Resource-Efficient Gesture Recognition using Low-Resolution Thermal Camera via Spiking Neural Networks and Sparse Segmentation
This provides a resource-efficient solution for gesture recognition in automotive settings, addressing lighting insensitivity and cost, though it is incremental in applying SNNs to this domain.
The paper tackles hand gesture recognition using a low-resolution thermal camera and a novel Spiking Neural Network (SNN) with Sparse Segmentation, achieving 93.9% accuracy on a 5-class dataset in an automotive context while reducing memory and compute complexity by over an order of magnitude compared to deep learning.
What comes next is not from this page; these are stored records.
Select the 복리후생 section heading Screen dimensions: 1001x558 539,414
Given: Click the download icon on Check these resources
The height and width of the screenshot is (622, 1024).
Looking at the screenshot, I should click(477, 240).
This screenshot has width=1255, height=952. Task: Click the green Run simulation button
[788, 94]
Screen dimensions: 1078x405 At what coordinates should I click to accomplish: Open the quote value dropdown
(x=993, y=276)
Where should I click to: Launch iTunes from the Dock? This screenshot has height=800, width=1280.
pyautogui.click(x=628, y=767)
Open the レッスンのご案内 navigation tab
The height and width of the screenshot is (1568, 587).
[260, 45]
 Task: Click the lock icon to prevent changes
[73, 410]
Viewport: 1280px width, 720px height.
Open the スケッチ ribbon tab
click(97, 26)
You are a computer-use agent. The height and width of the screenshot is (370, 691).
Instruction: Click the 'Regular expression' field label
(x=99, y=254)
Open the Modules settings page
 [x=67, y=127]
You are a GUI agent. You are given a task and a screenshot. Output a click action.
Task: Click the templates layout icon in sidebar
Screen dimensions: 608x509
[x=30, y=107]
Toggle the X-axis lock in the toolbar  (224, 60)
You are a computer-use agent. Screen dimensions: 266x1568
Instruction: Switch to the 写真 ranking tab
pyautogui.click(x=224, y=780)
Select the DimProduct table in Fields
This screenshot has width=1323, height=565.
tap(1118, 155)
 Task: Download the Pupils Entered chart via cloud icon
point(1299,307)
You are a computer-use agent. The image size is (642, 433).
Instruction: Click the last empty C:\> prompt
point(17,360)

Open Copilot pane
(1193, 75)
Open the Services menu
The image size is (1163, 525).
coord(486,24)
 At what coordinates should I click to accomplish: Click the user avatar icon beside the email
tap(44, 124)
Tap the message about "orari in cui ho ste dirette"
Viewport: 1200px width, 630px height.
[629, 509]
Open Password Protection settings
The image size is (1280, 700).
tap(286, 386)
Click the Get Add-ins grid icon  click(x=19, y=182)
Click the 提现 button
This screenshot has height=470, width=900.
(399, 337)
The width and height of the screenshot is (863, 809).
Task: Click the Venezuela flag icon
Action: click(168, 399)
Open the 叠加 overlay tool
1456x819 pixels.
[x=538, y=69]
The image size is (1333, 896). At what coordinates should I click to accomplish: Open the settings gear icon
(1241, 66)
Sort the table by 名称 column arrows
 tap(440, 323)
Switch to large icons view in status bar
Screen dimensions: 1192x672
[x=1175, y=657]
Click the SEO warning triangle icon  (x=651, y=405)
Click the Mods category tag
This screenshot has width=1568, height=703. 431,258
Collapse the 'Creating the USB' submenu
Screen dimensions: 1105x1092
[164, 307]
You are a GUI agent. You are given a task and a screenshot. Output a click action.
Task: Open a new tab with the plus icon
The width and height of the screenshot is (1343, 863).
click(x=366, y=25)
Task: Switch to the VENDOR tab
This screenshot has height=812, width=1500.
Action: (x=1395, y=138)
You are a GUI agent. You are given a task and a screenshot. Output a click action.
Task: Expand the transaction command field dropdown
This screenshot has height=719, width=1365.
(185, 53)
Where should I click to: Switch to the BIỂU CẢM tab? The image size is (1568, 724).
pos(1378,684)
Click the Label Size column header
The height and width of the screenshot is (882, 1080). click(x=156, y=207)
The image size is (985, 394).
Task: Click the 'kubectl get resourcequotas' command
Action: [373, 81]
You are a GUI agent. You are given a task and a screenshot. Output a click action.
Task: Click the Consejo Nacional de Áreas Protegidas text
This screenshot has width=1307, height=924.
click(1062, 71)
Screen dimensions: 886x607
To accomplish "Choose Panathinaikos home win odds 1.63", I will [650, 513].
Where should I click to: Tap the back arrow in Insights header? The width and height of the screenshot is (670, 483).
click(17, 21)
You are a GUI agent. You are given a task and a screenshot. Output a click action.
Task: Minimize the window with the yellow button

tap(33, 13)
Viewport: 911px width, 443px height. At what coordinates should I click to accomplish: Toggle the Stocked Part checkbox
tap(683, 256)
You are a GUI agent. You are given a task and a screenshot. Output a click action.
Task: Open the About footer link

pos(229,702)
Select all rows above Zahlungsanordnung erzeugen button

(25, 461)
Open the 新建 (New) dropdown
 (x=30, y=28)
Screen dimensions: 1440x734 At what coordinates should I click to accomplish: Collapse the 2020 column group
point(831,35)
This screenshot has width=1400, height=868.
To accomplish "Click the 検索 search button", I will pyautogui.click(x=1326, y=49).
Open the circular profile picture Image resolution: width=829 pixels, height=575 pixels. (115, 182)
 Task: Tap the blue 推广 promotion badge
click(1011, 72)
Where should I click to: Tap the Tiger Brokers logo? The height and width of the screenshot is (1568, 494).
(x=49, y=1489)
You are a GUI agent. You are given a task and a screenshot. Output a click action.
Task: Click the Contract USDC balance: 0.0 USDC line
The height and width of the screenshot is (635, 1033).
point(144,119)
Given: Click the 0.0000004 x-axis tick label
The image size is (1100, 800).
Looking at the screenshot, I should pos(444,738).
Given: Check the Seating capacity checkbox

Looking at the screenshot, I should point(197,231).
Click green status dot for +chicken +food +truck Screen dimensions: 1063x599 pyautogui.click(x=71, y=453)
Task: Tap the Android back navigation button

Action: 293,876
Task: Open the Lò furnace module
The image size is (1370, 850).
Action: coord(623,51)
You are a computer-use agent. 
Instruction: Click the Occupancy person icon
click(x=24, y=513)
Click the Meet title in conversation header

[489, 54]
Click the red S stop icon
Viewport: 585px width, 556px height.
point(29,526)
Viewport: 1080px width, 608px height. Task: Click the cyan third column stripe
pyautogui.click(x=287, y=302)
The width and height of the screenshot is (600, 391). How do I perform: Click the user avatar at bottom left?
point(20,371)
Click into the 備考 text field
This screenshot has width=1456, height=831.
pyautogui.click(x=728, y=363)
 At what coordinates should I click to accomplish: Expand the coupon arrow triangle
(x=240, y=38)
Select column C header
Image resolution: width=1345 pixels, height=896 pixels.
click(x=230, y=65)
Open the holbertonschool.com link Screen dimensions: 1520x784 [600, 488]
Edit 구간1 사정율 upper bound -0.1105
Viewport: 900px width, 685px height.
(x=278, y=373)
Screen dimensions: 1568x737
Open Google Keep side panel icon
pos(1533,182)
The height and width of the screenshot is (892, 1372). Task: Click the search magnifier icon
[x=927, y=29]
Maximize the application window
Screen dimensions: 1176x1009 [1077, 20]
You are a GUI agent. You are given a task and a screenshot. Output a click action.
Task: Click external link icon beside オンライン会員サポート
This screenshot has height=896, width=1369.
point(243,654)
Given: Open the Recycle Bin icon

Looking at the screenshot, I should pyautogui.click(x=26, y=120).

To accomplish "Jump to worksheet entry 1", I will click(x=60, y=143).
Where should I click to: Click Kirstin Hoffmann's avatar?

This work proposes a novel approach for hand gesture recognition using an inexpensive, low-resolution (24 x 32) thermal sensor processed by a Spiking Neural Network (SNN) followed by Sparse Segmentation and feature-based gesture classification via Robust Principal Component Analysis (R-PCA). Compared to the use of standard RGB cameras, the proposed system is insensitive to lighting variations while being significantly less expensive compared to high-frequency radars, time-of-flight cameras and high-resolution thermal sensors previously used in literature. Crucially, this paper shows that the innovative use of the recently proposed Monostable Multivibrator (MMV) neural networks as a new class of SNN achieves more than one order of magnitude smaller memory and compute complexity compared to deep learning approaches, while reaching a top gesture recognition accuracy of 93.9% using a 5-class thermal camera dataset acquired in a car cabin, within an automotive context. Our dataset is released for helping future research.